The PracticalDad market basket of 47 grocery store items was taken and calculated today, with two years of consistent pricing now under the belt. There’s been much speculation about what will occur to prices once the Federal Reserve’s next round of Quantitative Easing – the third to date – works through the economy and while everyone has an opinion, the data from the basket shows that while the Total PracticalDad Marketbasket Index decreased by more than a full basis point to 106.42 (from 107.50), the Food-only segment of the basket rose slightly from September’s 111.67 to 111.80; this is an increase in the food-only segment of 11.8% since the index’s inception in November 2010.
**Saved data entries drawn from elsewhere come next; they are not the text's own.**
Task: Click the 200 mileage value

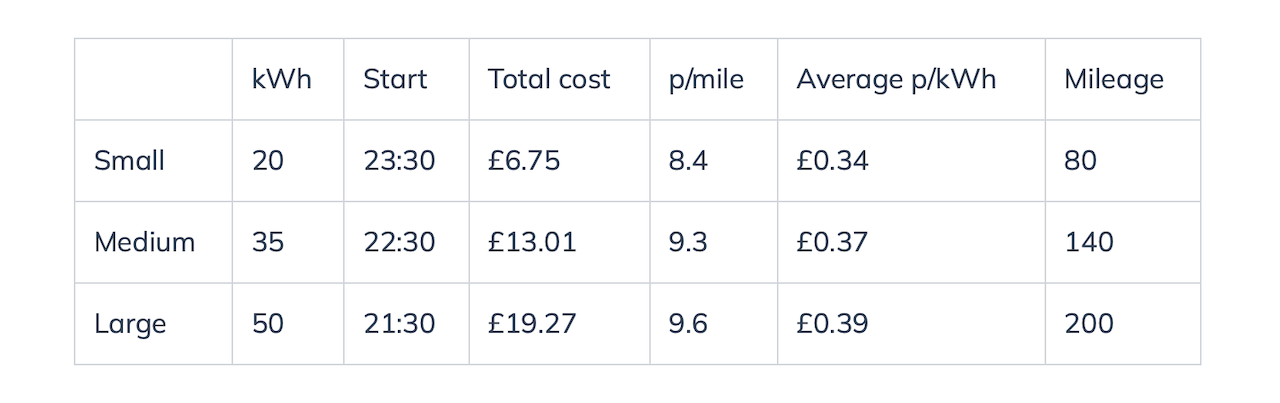Action: 1089,324
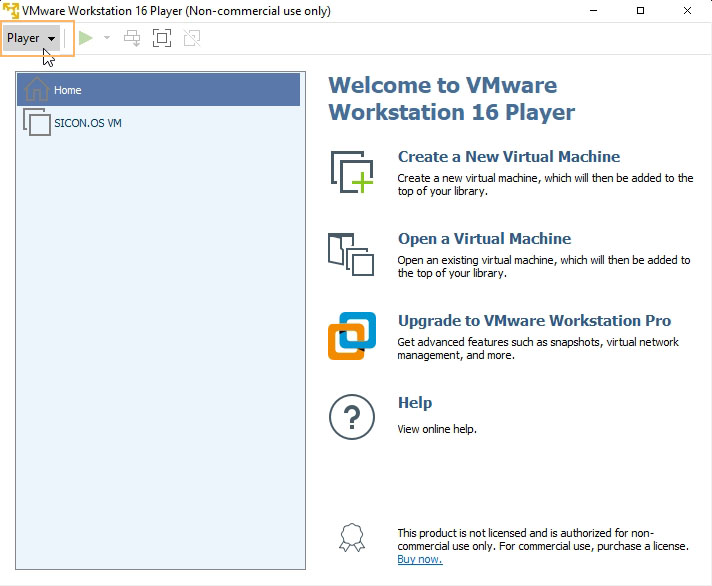Follow the Buy now link

pos(419,560)
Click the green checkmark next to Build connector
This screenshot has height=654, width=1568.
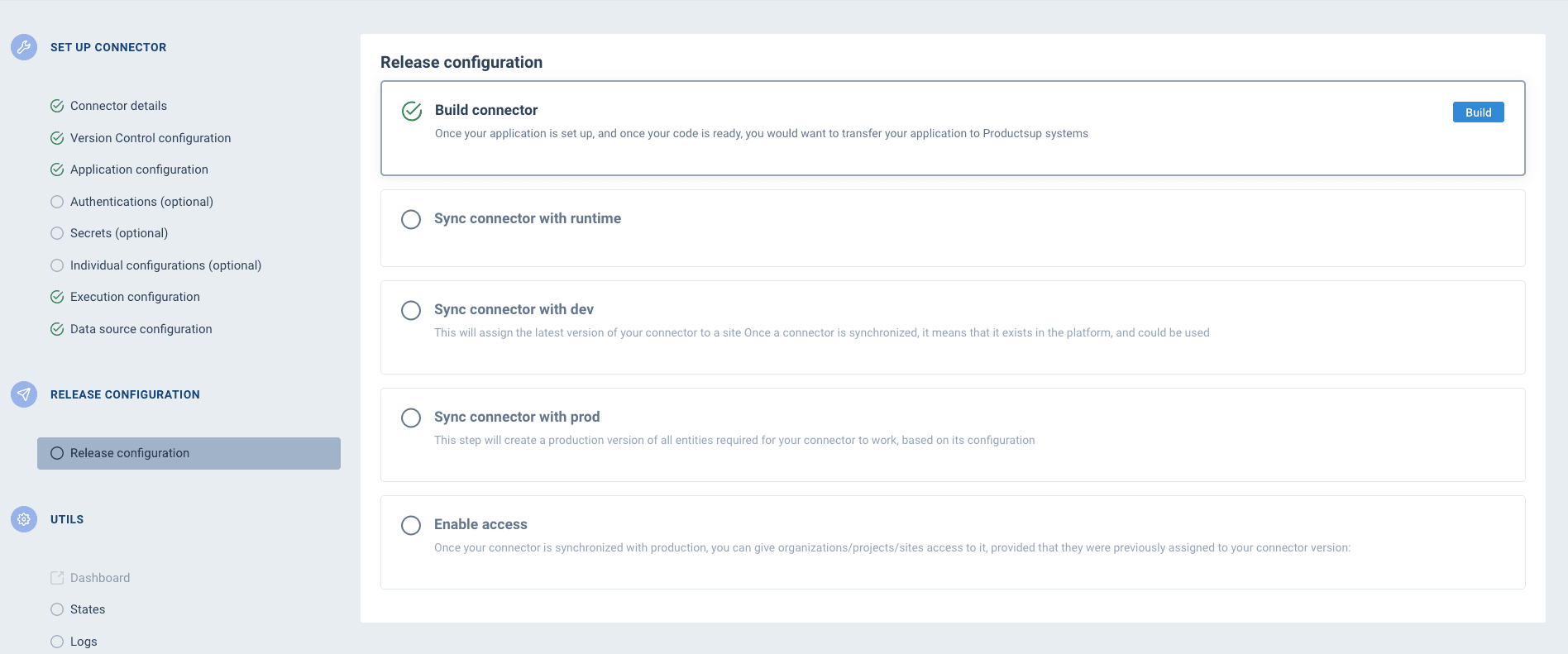pos(412,111)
A grocery market basket of 47 items – of which ten of those are not edible food products – is admittedly a tiny sample of the thousands of items available in the standard grocery store. But having been the family shopper and cook for years, I believe that it’s an accurate microcosm of the typical family’s essential shopping list, stripped down to what a typical family trying to make ends meet would purchase. Given the uncertainty over the monetary policy actions, especially as it pertains to food, I’ve begun to track the spread between the two index values with the thought that it would be, while only a datapoint, indicative of the impact of easy money upon foodstuffs. After all, we can cut back on non-essentials such as books and trips, but our ability to cut back on basic foodstuffs is limited. Unless of course, we plan to starve.
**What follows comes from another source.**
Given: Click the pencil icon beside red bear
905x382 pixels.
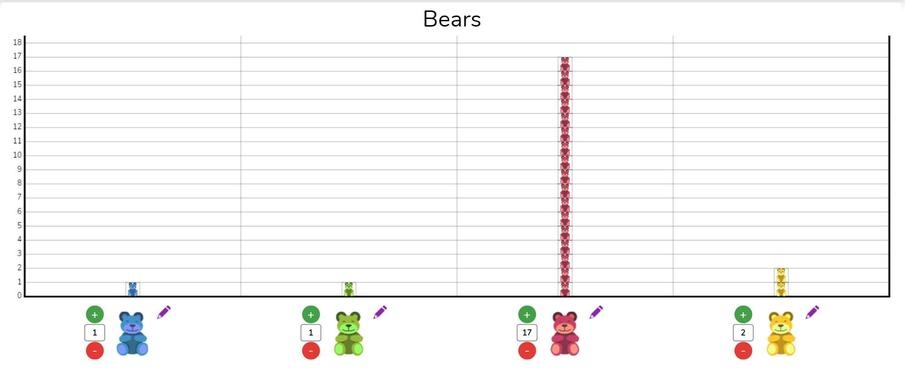Looking at the screenshot, I should pos(596,312).
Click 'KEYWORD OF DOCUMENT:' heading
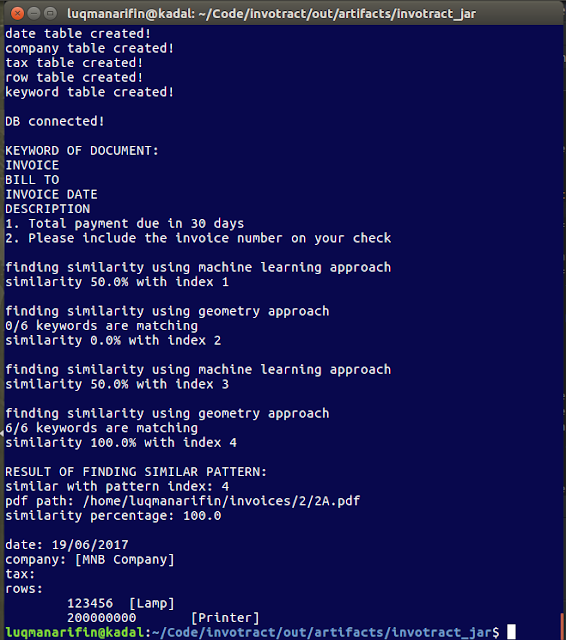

Month/Year Total Index Food-only Index Spread
11/10 100 100 0
8/12 106.68 110.88 4.20
9/12 107.50 111.67 4.17
10/12 106.42 111.80 5.38
One of the best comments that I’ve ever read about inflation in light of present monetary policy was posted by "Dryfly", a commenter on www.calculatedriskblog.com. Several years ago, he wrote that we’ll probably see deflation in what we want and inflation in what we need; declining incomes will force us to cut back on non-essential purchases while the exceptionally loose monetary policies will force prices upwards on our essentials, especially food. The non-essential cutbacks will cause manufacturers to keep a lid on their pricing, while the food and commodity producers will be able to – within reason – pass these through to the consumer. It might not be perfect, but I think that the spread will serve as a reasonable indicator of the effect of monetary policy upon prices, especially the essentials versus the non-essentials.
Expect to see the spread each month as we move forward.